====== Records for processing

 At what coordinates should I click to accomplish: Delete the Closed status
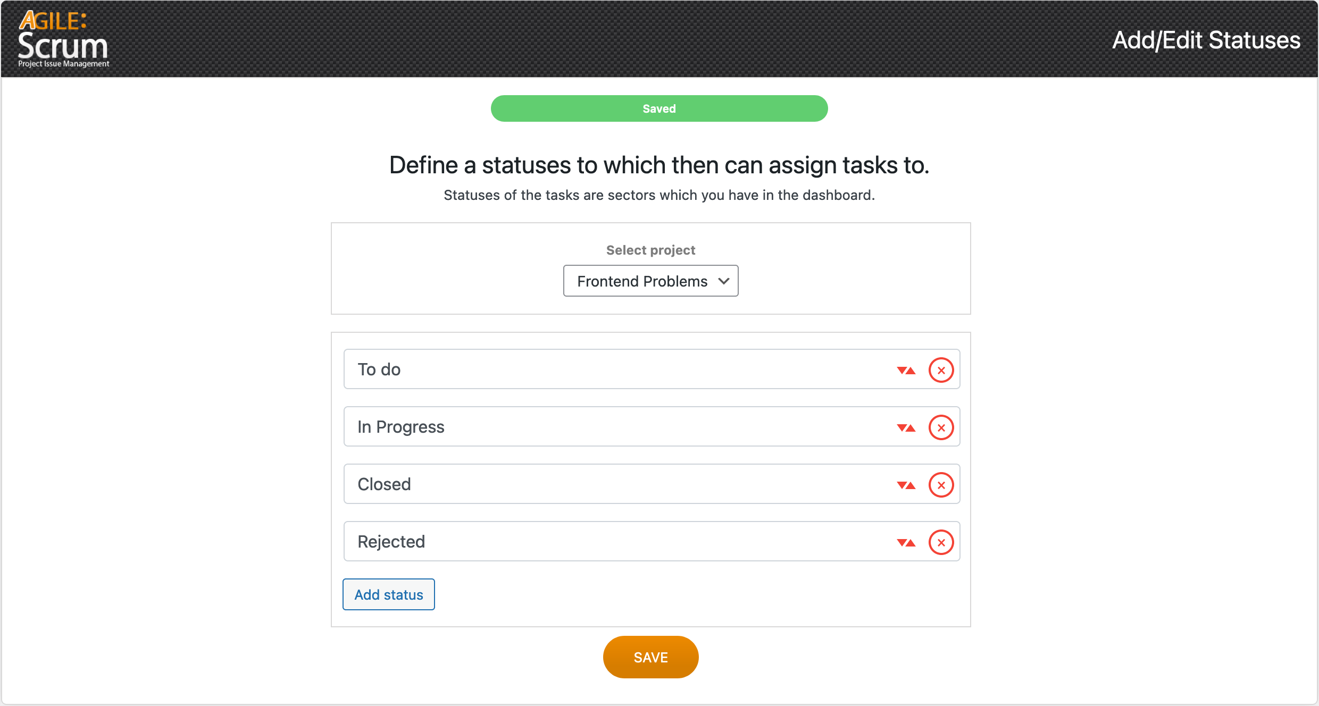pos(941,485)
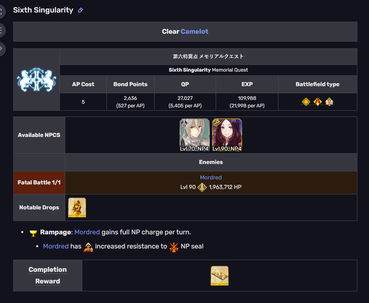
Task: Click the Completion Reward label
Action: 48,276
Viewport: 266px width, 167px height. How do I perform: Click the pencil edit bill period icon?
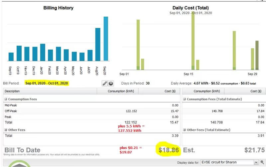point(104,83)
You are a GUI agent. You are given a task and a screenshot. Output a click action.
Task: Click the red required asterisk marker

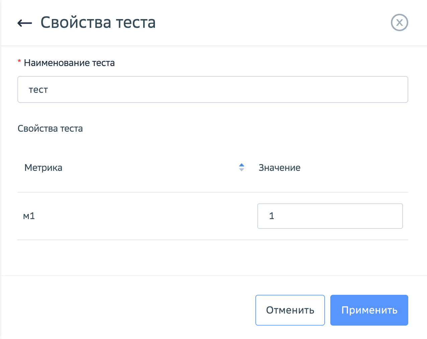(x=19, y=61)
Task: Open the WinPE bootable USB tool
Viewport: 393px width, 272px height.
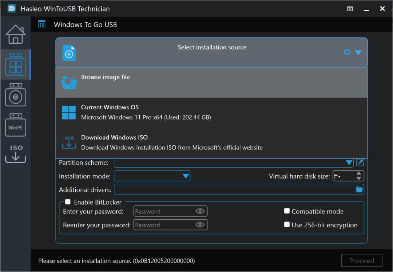Action: [16, 125]
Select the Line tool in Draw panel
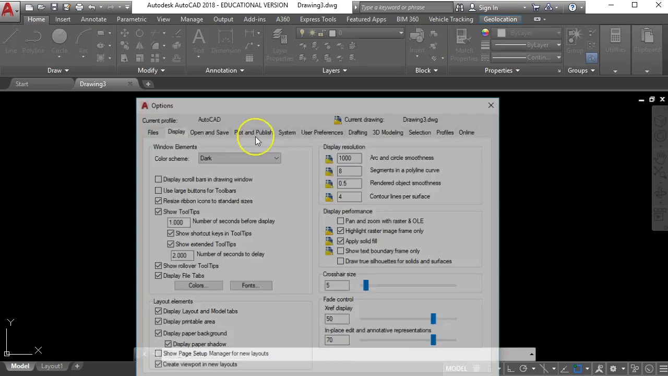This screenshot has width=668, height=376. (10, 42)
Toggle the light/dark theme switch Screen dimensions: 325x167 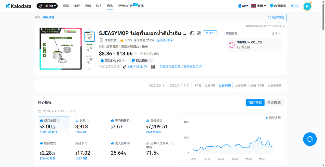point(294,6)
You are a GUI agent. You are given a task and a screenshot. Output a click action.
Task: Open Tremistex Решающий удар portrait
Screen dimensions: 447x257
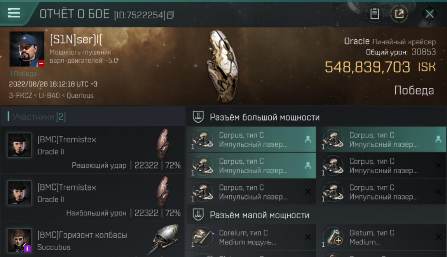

============

What you should do> Search the records above for "Open" and copy every line that has it.

Answer section>
Task: Open the WinPE bootable USB tool
Task: Open Tremistex Решающий удар portrait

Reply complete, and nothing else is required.